The Guardians and the role of women in war

The French drama is out now – but it’s not the first film in recent memory to explore the integral role of women in wartime

Freshly Popped

When you think of war through the prism of cinema, your mind is averted to the trenches; the blood, the sweat and the mud, the deafening sound of gunshots, and the fear in the eyes of young, innocent men. Naturally it’s the combat which represents the most common stomping ground, for it allows filmmakers in a myriad of genres to explore the futility of war, where the dramatic potential is most prominent. Prisoner of war camps too make for compelling cinematic settings, as do the courtrooms, in films such as Kubrick’s Paths of Glory or classics like La Grande Illusion.

Iris Bry in The Guardians

Though who was it that filled the tranches, the prisons and the courtrooms? Men. It makes the sub-genre of war movies one prominently dominated by the notion of masculinity, with so few, significant, full-bodied characters on offer to actresses around the world. Yet this is something of a disservice to women during wartime, as they too played such an integral role during these devastating years. The sheer ability to maintain order back home, for we still needed teachers, doctors, mothers. The astonishing courage to to ‘keep calm and carry on’ is nothing short of inspiring – and yet so few filmmakers have delved into their role, though this week marks the release of The Guardians by Xavier Beauvois, which takes place on a French farm during the First World War. A farm, of course, run by women. This film exemplifies the strength, the dignity and the sheer essentiality of those left back at home while their loved ones were on the front line.

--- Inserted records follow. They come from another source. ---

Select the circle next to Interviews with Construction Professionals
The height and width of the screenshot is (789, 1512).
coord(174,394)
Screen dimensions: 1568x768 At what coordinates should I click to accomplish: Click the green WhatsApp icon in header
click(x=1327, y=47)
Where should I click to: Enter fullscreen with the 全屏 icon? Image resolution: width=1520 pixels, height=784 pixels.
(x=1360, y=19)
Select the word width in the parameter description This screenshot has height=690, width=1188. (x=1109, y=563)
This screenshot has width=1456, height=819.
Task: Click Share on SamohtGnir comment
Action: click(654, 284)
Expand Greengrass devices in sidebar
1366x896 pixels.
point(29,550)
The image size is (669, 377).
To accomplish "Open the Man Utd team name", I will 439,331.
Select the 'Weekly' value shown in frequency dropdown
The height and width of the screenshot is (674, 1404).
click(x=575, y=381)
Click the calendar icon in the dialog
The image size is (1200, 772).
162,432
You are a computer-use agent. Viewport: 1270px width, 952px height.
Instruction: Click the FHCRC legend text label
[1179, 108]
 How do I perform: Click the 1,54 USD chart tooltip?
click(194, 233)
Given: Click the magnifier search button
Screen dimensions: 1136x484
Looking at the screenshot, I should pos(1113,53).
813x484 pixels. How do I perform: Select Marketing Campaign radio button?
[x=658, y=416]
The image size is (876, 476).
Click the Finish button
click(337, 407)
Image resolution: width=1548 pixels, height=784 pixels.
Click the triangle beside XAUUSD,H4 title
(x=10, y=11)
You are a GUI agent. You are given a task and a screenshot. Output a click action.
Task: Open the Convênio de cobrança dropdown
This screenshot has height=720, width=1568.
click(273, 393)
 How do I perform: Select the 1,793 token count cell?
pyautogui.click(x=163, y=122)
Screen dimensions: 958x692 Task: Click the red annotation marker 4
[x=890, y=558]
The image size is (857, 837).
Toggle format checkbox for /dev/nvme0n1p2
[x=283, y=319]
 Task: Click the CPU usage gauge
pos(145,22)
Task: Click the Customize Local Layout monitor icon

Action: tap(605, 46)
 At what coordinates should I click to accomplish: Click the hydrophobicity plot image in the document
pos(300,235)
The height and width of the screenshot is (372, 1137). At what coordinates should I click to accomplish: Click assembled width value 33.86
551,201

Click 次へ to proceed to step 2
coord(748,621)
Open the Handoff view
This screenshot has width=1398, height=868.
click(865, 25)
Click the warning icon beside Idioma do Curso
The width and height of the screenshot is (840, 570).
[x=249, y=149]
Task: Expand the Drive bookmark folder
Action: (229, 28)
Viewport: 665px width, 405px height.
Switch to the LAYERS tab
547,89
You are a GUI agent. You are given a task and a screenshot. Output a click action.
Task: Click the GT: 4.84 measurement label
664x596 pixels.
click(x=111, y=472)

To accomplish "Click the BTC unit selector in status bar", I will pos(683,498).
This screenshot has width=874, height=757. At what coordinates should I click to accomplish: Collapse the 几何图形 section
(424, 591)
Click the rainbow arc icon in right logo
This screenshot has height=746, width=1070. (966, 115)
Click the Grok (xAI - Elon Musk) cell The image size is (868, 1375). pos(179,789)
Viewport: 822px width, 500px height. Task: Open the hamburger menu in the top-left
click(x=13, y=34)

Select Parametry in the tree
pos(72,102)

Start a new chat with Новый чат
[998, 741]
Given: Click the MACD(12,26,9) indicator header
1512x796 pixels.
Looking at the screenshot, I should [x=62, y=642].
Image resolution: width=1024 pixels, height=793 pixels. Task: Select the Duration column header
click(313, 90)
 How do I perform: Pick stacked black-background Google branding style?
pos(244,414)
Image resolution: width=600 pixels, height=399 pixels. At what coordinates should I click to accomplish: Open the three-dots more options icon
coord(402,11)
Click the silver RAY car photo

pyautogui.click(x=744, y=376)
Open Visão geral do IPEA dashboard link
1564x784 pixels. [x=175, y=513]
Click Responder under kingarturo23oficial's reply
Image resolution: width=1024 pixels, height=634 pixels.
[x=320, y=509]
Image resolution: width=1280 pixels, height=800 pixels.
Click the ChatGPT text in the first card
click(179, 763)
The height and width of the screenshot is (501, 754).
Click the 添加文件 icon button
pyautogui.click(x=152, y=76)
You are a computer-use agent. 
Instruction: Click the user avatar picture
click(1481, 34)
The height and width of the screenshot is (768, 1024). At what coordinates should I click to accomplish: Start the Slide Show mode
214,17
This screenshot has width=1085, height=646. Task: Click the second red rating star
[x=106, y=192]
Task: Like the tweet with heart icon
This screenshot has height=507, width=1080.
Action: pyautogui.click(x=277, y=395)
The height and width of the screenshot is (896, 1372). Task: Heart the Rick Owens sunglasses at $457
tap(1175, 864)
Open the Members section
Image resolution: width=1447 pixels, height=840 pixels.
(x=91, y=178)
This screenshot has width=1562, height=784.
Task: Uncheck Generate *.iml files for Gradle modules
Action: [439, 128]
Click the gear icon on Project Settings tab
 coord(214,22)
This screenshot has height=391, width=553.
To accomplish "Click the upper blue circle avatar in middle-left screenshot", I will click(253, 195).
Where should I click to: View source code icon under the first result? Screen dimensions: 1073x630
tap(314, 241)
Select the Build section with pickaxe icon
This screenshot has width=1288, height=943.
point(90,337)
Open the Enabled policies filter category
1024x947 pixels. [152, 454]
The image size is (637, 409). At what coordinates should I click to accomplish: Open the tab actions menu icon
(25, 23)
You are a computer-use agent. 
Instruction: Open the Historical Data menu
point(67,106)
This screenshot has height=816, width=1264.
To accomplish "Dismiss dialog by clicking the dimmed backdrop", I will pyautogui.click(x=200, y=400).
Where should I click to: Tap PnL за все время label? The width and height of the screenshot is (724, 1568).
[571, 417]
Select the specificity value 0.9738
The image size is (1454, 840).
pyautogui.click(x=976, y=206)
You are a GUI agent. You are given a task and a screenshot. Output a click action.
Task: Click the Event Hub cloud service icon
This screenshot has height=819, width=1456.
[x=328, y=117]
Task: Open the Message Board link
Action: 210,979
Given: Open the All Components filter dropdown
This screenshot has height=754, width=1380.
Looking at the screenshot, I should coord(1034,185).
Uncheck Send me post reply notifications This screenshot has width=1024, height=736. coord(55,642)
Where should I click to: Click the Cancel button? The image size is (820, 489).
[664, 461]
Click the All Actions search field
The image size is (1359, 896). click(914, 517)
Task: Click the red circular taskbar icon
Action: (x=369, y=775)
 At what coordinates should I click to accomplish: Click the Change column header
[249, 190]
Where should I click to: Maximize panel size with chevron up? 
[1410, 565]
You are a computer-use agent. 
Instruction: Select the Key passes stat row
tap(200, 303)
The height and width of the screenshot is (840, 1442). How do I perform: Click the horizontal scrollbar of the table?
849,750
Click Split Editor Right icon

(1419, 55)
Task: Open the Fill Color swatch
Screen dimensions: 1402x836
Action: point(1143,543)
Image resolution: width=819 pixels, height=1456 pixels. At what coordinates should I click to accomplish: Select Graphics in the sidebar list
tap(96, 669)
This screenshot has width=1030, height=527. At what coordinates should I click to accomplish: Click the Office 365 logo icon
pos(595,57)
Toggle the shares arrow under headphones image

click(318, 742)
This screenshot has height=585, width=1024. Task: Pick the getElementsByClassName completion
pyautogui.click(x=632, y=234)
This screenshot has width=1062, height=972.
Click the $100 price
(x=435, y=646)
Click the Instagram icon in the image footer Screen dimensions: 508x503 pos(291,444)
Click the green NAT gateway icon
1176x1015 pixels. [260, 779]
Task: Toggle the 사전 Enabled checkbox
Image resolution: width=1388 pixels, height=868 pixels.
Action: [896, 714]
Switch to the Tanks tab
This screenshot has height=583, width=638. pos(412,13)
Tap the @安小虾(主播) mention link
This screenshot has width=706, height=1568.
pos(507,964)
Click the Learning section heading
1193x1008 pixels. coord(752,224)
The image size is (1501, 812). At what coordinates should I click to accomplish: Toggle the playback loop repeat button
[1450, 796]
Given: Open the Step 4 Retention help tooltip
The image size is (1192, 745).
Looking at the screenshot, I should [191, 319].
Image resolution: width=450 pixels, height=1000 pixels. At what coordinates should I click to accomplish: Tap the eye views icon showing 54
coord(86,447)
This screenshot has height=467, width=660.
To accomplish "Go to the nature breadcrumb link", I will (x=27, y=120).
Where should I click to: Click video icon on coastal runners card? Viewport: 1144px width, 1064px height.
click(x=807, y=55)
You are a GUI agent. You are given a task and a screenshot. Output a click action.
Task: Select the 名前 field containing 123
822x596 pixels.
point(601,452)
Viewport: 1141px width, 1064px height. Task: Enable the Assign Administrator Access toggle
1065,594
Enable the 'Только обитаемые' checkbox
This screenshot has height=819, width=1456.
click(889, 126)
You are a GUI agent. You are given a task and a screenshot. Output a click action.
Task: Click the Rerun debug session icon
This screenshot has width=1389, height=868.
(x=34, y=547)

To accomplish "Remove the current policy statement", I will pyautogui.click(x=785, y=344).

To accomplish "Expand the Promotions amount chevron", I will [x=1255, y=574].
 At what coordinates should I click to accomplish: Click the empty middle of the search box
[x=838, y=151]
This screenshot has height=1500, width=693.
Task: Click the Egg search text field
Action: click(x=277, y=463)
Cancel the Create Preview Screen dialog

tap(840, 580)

Alicia Vikander and Kit Harington in Testament of Youth

We have seen an increase in recent years to delve into similar territory and pay homage to the female contribution, such as in James Kent’s Testament of Youth, starring Alicia Vikander and Kit Harington. The premise here was simple, two young lovers fall hopelessly for one another, until the latter is drafted into the army following Britain’s declaration of war on Germany. Yet unlike so many war movies, this doesn’t follow the journey of our male hero but instead of his female counterpart, and how this young woman harboured ambitions to become a writer, in a society were ambitions had were put to one side until further notice.

Gemma Arterton bossing things in Their Finest

In Lone Scherfig’s Their Finest, we also delve into the life of a female writer during the war, this time of a screenwriter played by Gemma Arterton, hired to write positive propaganda to help lift the spirits of those back home. With such a keen eye for detail, thanks to the contribution of movie fanatic-turned-producer Stephen Woolley, the film was not just just a romantic narrative, but a love letter to wartime cinema, with a specific look into the films that were designed and crafted for the female eye, to ensure that while their husbands and fathers were in combat, they were still enthused and entertained, or more accurately, distracted.

Jessica Chastain, in shades, just about ready to change the world

American cinema in recent years has also looked into the pivotal role of women during war, much like in Zero Dark Thirty, and while for Kathryn Bigelow many would consider The Hurt Locker as being a more conventional ‘war film’, this was no less pertinent and profound within the genre it sits, again focusing in on the seemingly perpetual war on terror – though this time from the perspective of a CIA operative, played by Jessica Chastain, who was tasked with identifying the location of Al Qaeda leader Osama Bin Laden. A film steeped in realism, and utilising the subtle theme of the protagonist’s sexuality as a key narrative device, for she had to impress twice as hard than her colleagues would in a world dominated, primarily, by men.

Brit Marling in The Keeping Room

Though realism is not always essential, just take The Keeping Room, which in some ways bears more similarities to that of The Guardians, in that it’s about women keeping guard, protecting their land, their property and their lives, albeit from an incoming assault in this instance. This Daniel Barber movie, starring Brit Marling and Hailee Steinfeld, takes place during the American Civil War, and is a feminist survivalist thriller – with a touch of the Western genre about it – and it is every bit as badass as that sounds, proving that the role of women during war, no matter whether it’s real or fictionalised for dramatic effect, is still an essential topic and area filmmakers have a duty to delve into within cinema, for the role of women during wartime is every bit as courageous as that of the men.

The Guardians is out in cinemas now.